Available data:
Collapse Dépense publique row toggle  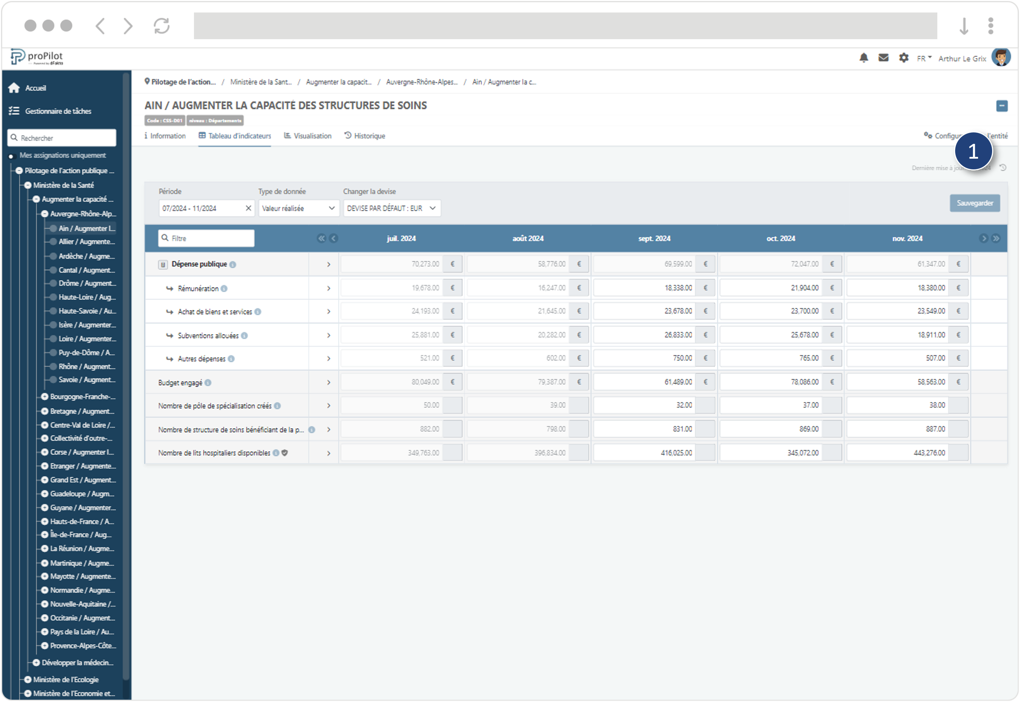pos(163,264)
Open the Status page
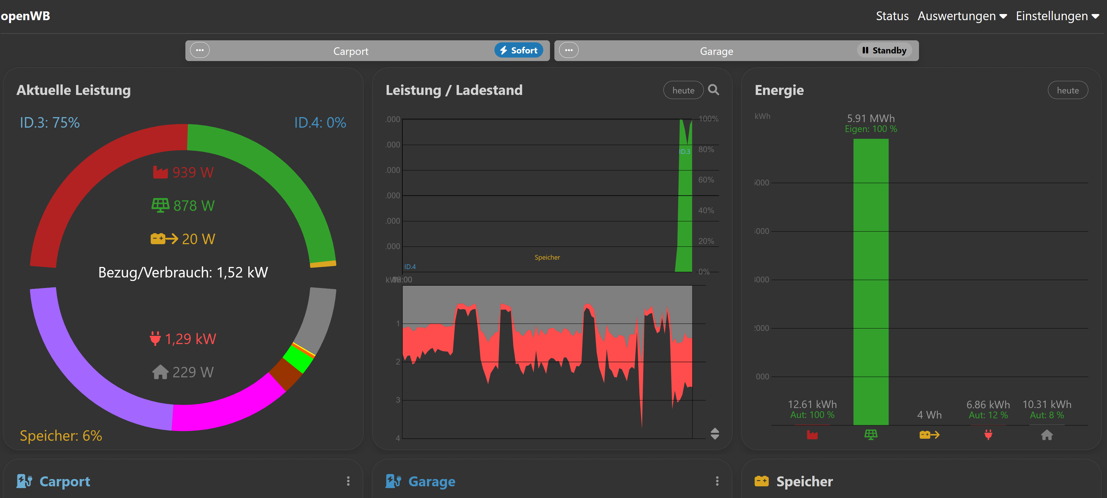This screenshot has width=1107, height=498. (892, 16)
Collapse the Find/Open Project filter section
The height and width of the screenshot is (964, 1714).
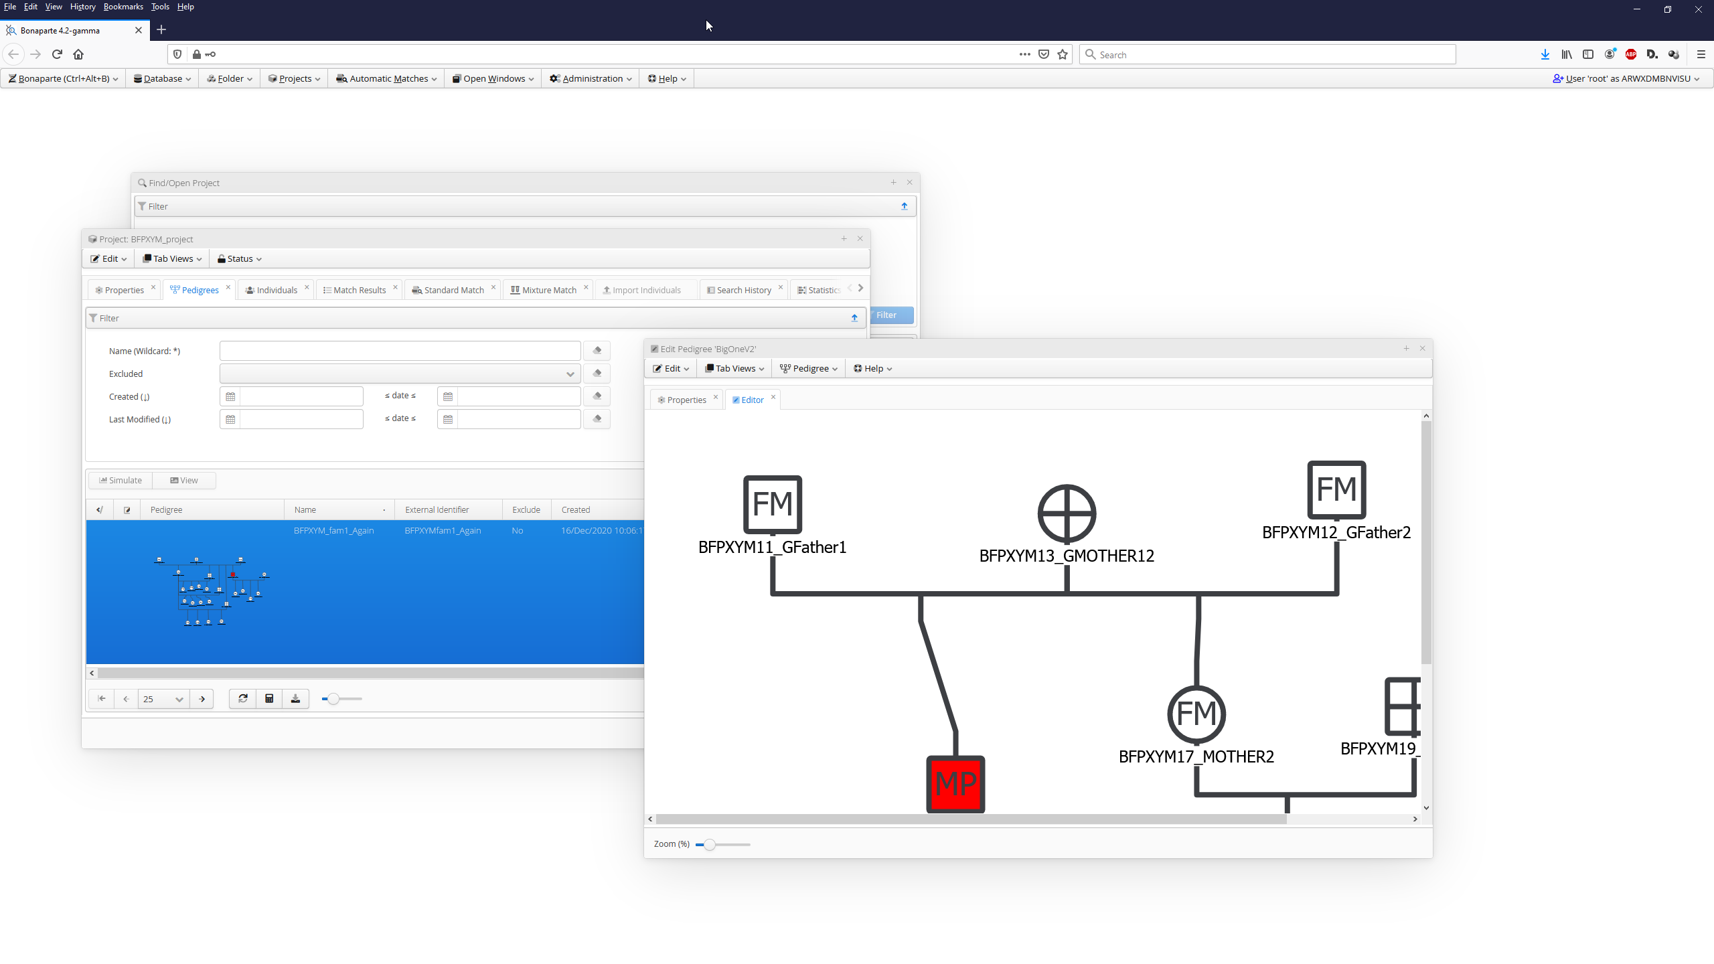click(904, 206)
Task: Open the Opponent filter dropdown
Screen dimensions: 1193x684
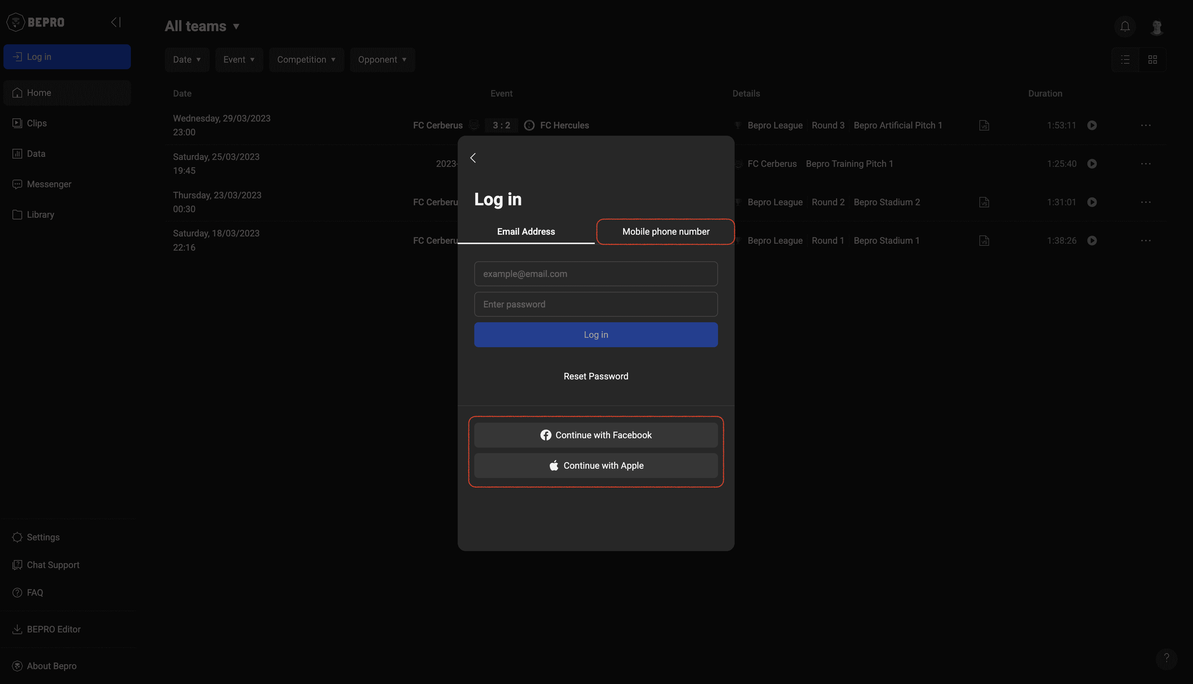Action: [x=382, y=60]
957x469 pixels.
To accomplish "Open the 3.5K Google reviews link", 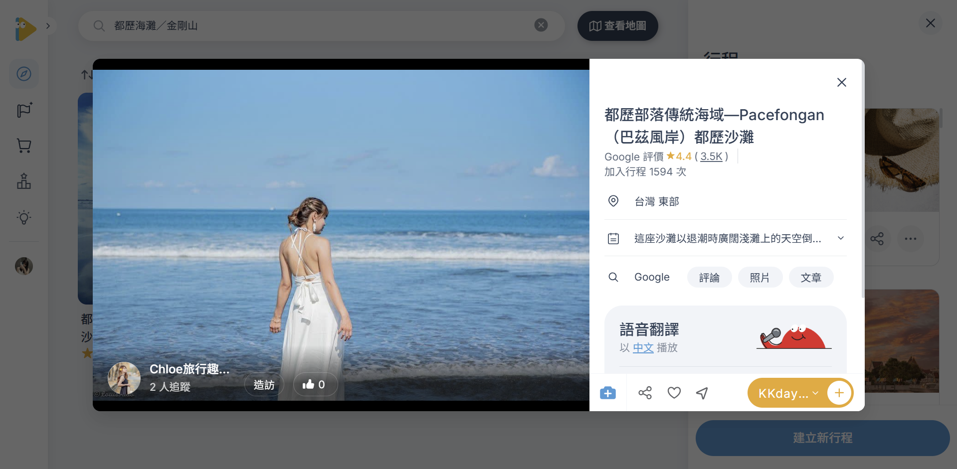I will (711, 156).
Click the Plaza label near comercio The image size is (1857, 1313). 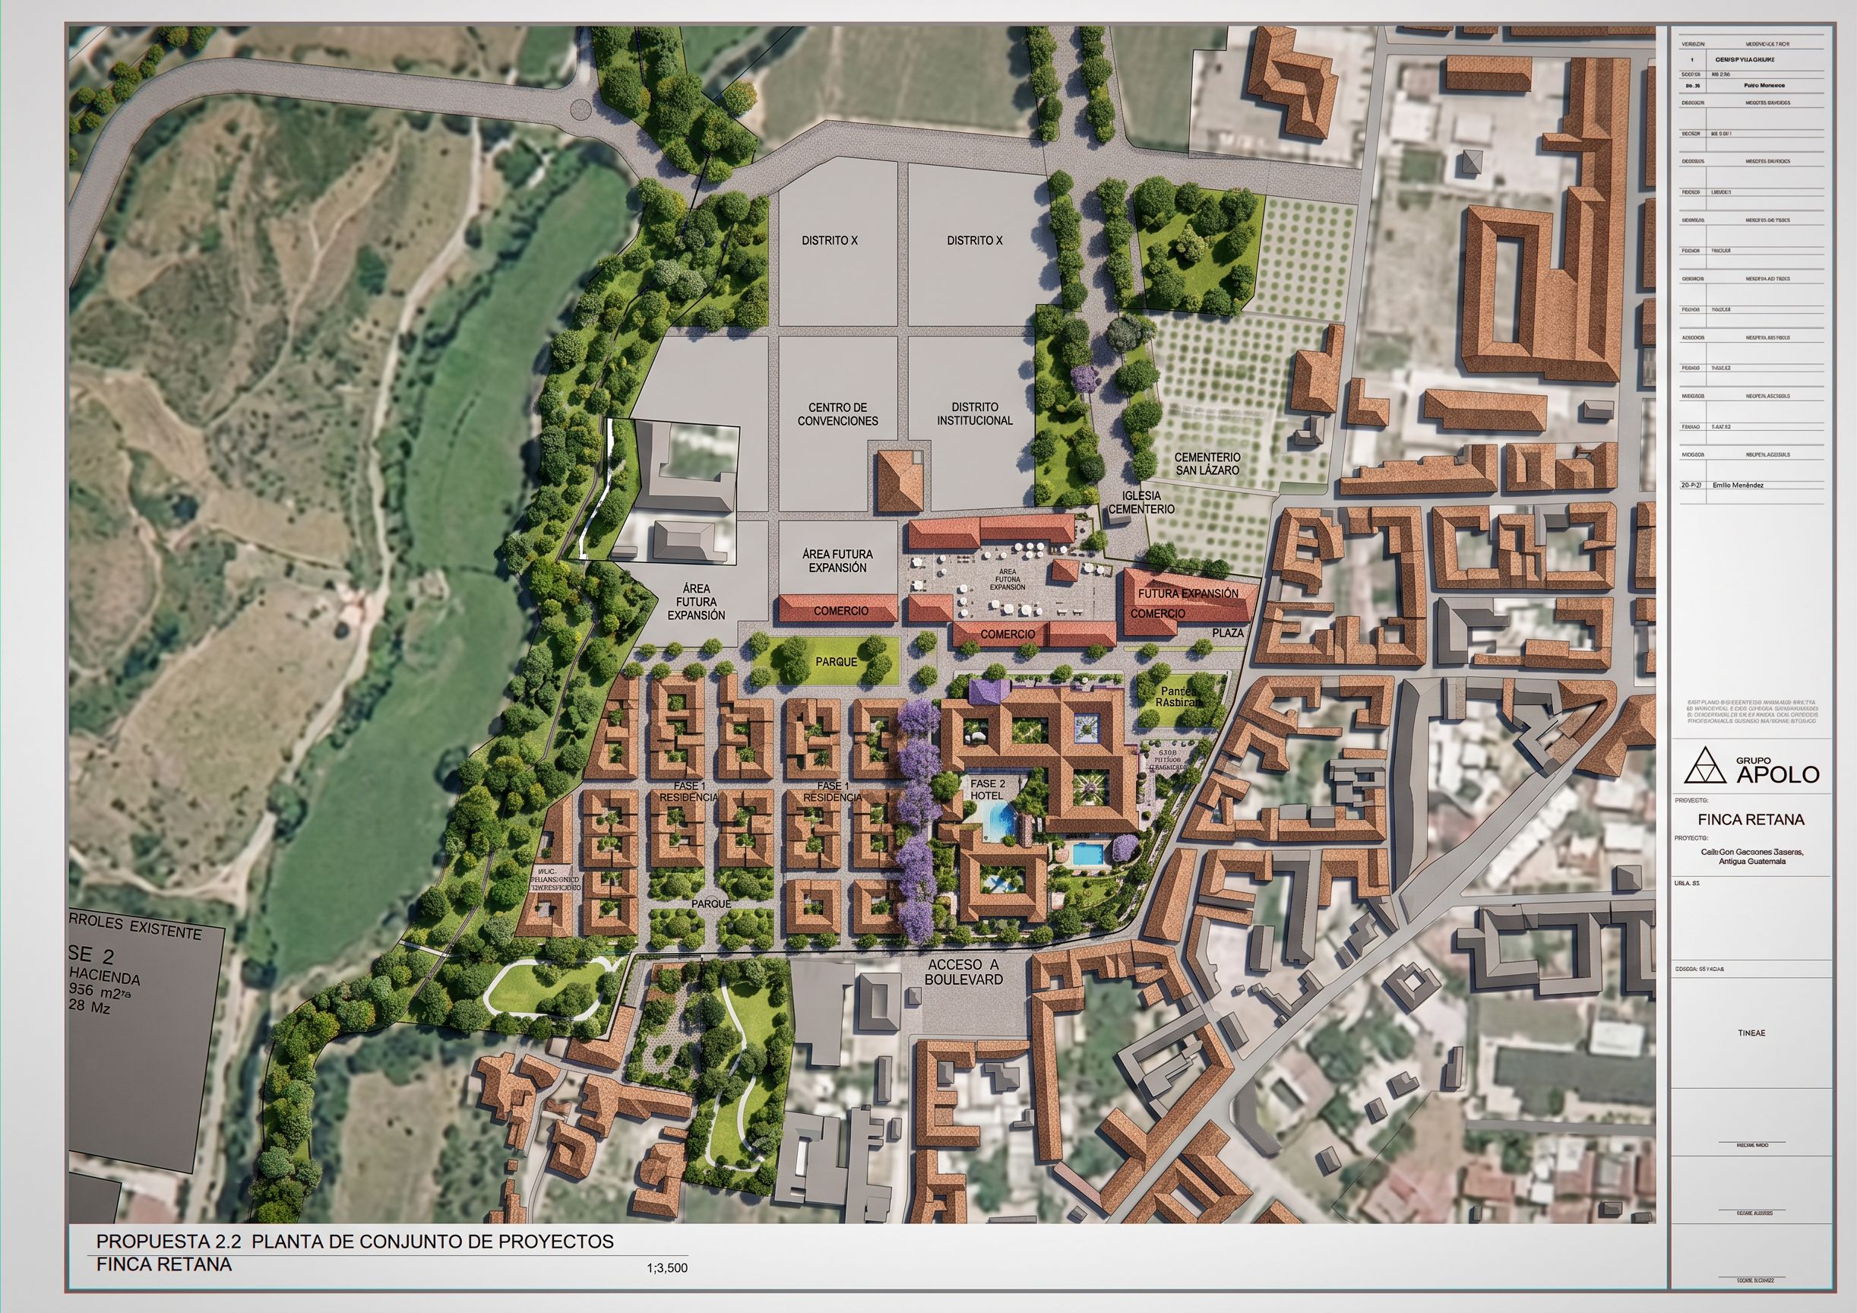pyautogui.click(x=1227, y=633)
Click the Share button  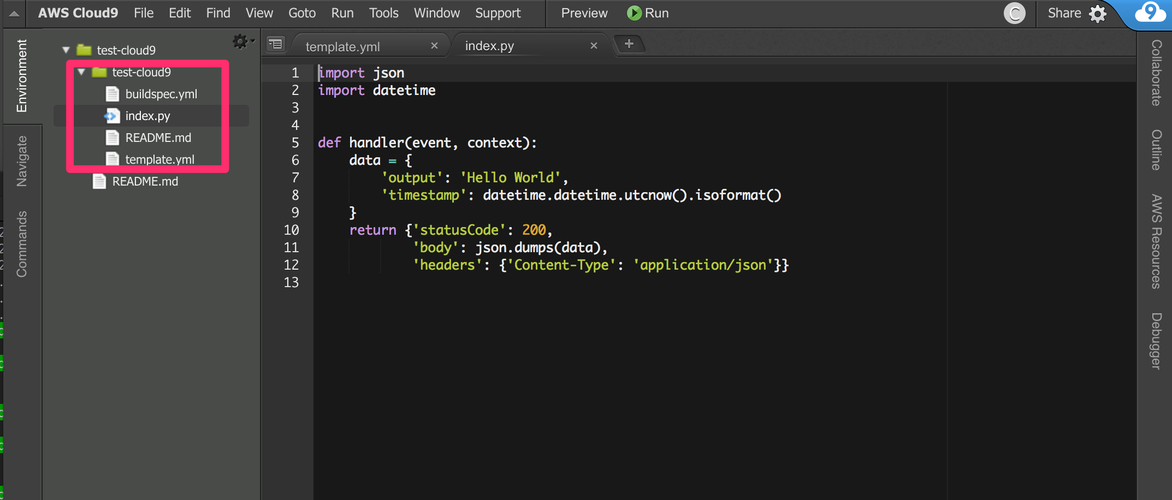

What the task asks: Lines above with the word "filter" should be counted, and the reply is that count alone.

Written response: 2